Any idea whats causing this? I should also note that some of my users can only import CSV and not Excel. I figured out users with a 32 bit Access driver could import excel files, while 64 bit users could not. I had them download the driver here:

https://www.microsoft.com/en-us/download/details.aspx?id=23734

Now those users can import Excel, but they still have the issue with the strings being truncated. Which leads me to believe it may still be a driver issue.

Test Data:

Sales Order #  
US00123  
US00123  
US00123  
SG0000123 
SG0000123 
S00123
S00123
S00123
S00123  
S00123  

Solution

  • I have been able to reproduce your issue.

    The problem is that for some reason, the Text File Driver used by the Jet provider is interpreting/parsing "S00123" as a numeric value.
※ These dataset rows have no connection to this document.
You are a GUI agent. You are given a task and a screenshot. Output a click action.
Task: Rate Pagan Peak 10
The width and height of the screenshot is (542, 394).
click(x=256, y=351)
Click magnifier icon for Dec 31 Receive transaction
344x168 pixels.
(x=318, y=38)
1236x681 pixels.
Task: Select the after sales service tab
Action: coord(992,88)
I had to configure the registry with MaxScanRows=0 and ImportMixedTypes="Majority Type".

    I do not know why this is happening, but I just attribute it to another one of the joys of using a poorly documented technology. It appears that any field that starts with a "S" followed by digits is interpreted as a number.

    If you insist on using this technolgy to accomplish a task for which there are far better options, then you have to live with its many shortcommings and quirks.

    Solution 1:

    Configure the provider to import with registry value ImportMixedTypes set to "Text". Now if you make this change to allow your program to work, you will also be responsible for breaking any other code that is reliant on the existing configuration.

    Location of the registry values on a 64 bit OS.

    For Jet Provider:

    Computer\HKEY_LOCAL_MACHINE\SOFTWARE\WOW6432Node\Microsoft\Jet\4.0\Engines\Text

    Computer\HKEY_LOCAL_MACHINE\SOFTWARE\WOW6432Node\Microsoft\Jet\4.0\Engines\Excel

    For ACE Provider:

    Computer\HKEY_LOCAL_MACHINE\SOFTWARE\WOW6432Node\Microsoft\Office\12.0\Access Connectivity Engine\Engines\Text

    Computer\HKEY_LOCAL_MACHINE\SOFTWARE\WOW6432Node\Microsoft\Office\12.0\Access Connectivity Engine\Engines\Excel

    Solution 2:

    Use a [Schema.ini]file https://learn.microsoft.com/en-us/sql/odbc/microsoft/schema-ini-file-text-file-driver) to define how the text file is to be interpreted with defined columns.

    This is the preferred method for using this technology. Be advised that encoding of the file is very important; it must either in the .Net encoding System.Text.Encoding.ASCII or System.Text.Encoding.Unicode. If you use another encoding such as UTF-8, the file will not be read and the settings in the registry will be used.